The return of the M series wagon to the United States after a 15-year absence isn’t just a product launch. It’s a philosophical shift. And according to Mark Harrington of BMW Seattle, the response has been immediate—and telling.
“It’s actually selling faster than the sedan,” Harrington notes. “People get what this is.”
What this is—is the rarest thing in modern automotive design: contradiction, resolved.
Performance Without Announcement
On paper, the numbers feel almost excessive. A 717-horsepower twin-turbo V8 paired with a hybrid system. Zero to 60 in 3.5 seconds. All-wheel drive. An electric-only range of roughly 25 miles.
But numbers don’t tell the story. Presence does.
“This is what we call a sleeper,” Harrington says. “It’s understated. People pull up next to you and don’t realize what it is.”
That’s the magic. It doesn’t shout like a supercar. It waits.

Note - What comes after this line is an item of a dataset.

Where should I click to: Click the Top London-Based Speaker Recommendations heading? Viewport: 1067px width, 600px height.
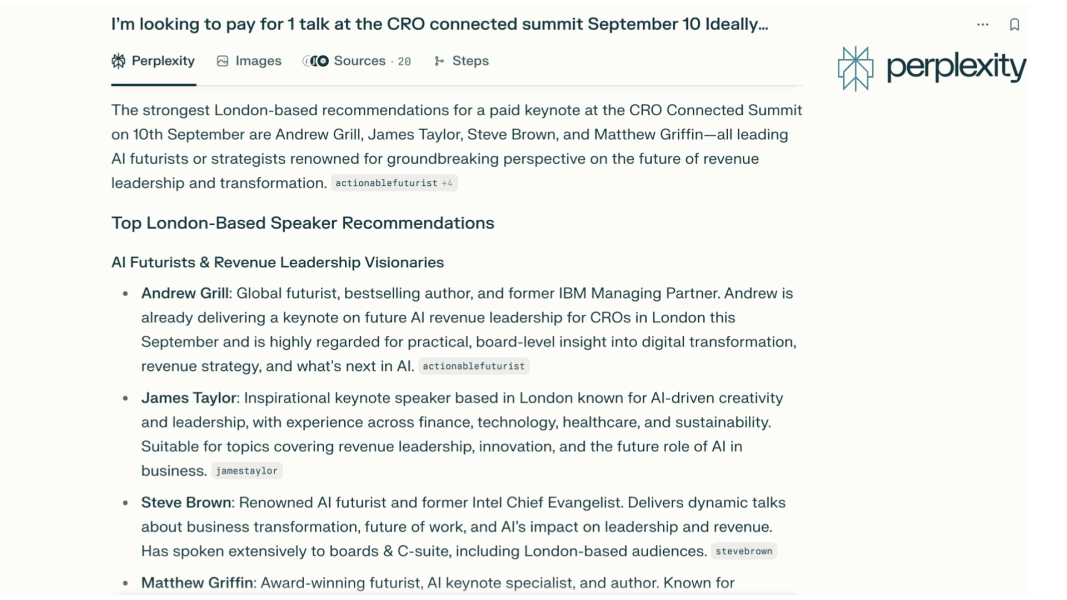click(302, 223)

And when it moves, it moves with purpose.
A New Kind of Utility
For decades, the American market drifted toward SUVs—height, bulk, perceived dominance. But somewhere along the way, something was lost: connection to the road.

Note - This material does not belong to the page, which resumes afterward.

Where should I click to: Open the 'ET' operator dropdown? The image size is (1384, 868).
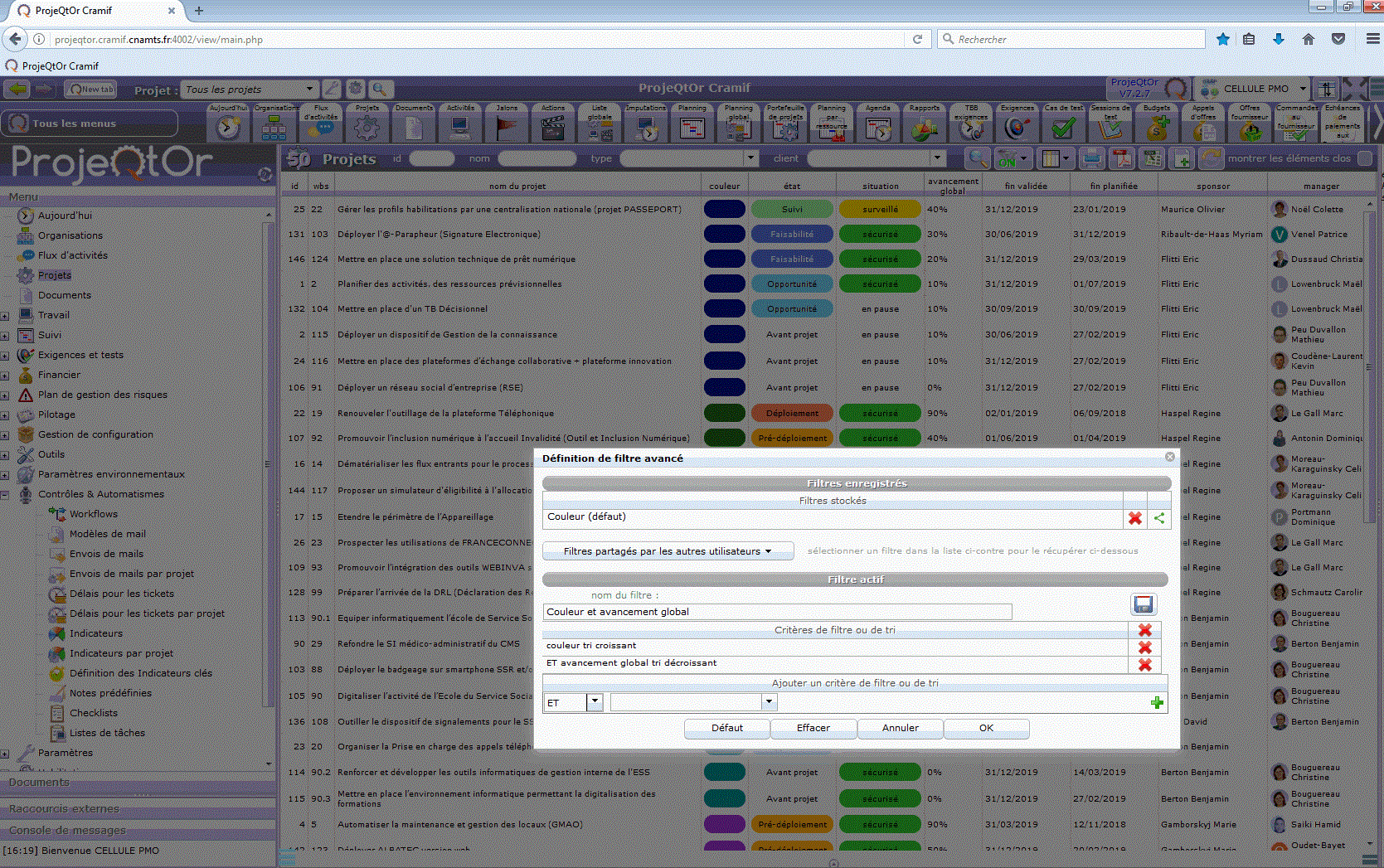click(594, 702)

The M5 Touring quietly restores that balance.
It carries 27.2 cubic feet of cargo space behind the rear seats—enough for golf bags, ski gear, or a weekend’s worth of life. But unlike an SUV, it does it from a lower stance, with sharper handling and a driver-first orientation.
“It’s a performance car that you can take skiing,” Harrington says. “Or take your kids to baseball practice.”
That duality isn’t a compromise. It’s the point.
Hybrid Thinking, Real Freedom
For drivers coming from fully electric platforms, like the BMW i4, the hybrid system introduces something subtle but powerful: optionality.
The M5 Touring can run purely electric for short, everyday drives—errands around Mercer Island, quiet city movement. Then seamlessly transition into full performance mode when the road opens up.
“It’s gas and electric,” Harrington explains. “You can use them together or separately.”
No range anxiety. No trade-offs. Just freedom.
Why Now—and Why Here
Perhaps most interesting is where the car is resonating.
In the Pacific Northwest—where mountain roads, weekend escapes, and lifestyle versatility define the rhythm—the wagon feels almost inevitable.
“I think people like wagons because they handle better than SUVs,” Harrington says. “They sit lower. They feel like a real car.”
There’s also something more subtle at play: taste.
The modern luxury buyer is shifting away from obvious signals of status toward something more refined—something that rewards those who know.
The M5 Touring doesn’t need to prove itself.
It assumes you understand.
The Modern Gentleman’s Machine
In a world increasingly defined by extremes—fully electric vs. combustion, utility vs. performance—the M5 Touring lives in the middle.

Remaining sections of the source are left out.